Noncritical violations: Time/temperature control for safety foods shall be thawed using an approved method; raw chicken and beef products at 32 degrees placed in walk-in cooler. Large bag of sugar found on floor of storage/chemical room; must be six inches above floor. Wiping cloths shall be used as intended and in compliance with regulations; wet wiping cloths must be stored in sanitizer solution.

Restaurant on the Corner Grill

3582 Highway 112 N., Fayetteville

Critical violations: Meat slicer blade and cleats have dried meat debris in clean storage and ice machine has mold on interior surfaces; must clean and sanitize effectively to sight and touch. Multiple potentially hazardous, ready-to-eat foods in walk-in cooler found at 45-48 degrees; must be at 41 degrees or lower for safe cold holding. Multiple potentially hazardous ready-to-eat foods in make-table cooler found at 58-62 degrees; must be at 41 degrees or lower for safe cold holding.

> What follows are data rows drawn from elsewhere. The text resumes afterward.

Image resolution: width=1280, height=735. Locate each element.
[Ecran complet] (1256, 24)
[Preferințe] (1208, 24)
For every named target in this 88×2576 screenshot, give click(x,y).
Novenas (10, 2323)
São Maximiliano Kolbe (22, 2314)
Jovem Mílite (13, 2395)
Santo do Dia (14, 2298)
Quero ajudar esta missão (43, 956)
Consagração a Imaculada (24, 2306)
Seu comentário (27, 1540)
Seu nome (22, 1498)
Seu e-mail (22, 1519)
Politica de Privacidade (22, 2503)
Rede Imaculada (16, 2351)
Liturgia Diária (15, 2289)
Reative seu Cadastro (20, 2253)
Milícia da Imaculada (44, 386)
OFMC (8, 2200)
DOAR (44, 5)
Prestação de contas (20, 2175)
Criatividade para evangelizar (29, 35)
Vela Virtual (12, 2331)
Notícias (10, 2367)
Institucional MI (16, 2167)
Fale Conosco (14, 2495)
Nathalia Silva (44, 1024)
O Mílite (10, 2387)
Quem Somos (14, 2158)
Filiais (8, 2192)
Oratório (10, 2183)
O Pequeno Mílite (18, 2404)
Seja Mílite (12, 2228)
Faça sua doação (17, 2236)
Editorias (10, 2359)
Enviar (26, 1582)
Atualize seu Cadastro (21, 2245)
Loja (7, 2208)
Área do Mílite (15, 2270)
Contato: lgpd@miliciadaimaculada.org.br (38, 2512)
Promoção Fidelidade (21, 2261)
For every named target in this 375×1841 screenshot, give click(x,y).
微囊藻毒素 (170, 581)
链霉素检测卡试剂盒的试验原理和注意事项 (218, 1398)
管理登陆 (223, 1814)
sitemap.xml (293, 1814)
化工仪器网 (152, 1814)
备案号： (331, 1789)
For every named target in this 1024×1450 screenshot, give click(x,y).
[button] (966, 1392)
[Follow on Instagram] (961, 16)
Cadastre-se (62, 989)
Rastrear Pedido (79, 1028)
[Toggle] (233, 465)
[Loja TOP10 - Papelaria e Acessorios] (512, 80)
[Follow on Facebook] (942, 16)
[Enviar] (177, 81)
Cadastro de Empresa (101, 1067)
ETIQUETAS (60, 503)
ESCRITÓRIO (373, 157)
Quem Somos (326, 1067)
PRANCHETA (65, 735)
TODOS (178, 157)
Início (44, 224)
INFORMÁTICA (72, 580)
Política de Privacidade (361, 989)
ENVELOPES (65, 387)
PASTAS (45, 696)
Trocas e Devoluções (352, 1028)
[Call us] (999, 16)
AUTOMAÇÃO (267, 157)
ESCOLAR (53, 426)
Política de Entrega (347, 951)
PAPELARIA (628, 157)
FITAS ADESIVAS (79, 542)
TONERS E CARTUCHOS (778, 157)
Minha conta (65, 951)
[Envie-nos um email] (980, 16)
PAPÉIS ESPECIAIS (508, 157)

Noncritical violations: Make table and walk-in cooler holding internal ambient air temperatures of 60 and 48 degrees; must be at 41 degrees or cooler. Back door to kitchen is missing guard and weather gasket at bottom of door and can see daylight at door threshold; all outer openings of a food establishment should be protected against the entry of insects and rodents. Interior of dish machine and dish racks have build-up of food and grease residues; must maintain by frequently cleaning warewashing equipment to prevent build-up of debris and possible contamination of food contact surfaces. Multiple areas of ceiling found water damaged and bulging in storage areas and by coolers. On patio, outside of back entrance to kitchen, observed much unused buckets, fryer and kitchen equipment stored out in the open; must discard or remove clutter and unnecessary items to prevent harborage of pests. Vent hood flashing and gutters observed dripping grease and has much debris accumulation; must frequently clean to ensure premises does not incidentally contaminate food contact surfaces of equipment.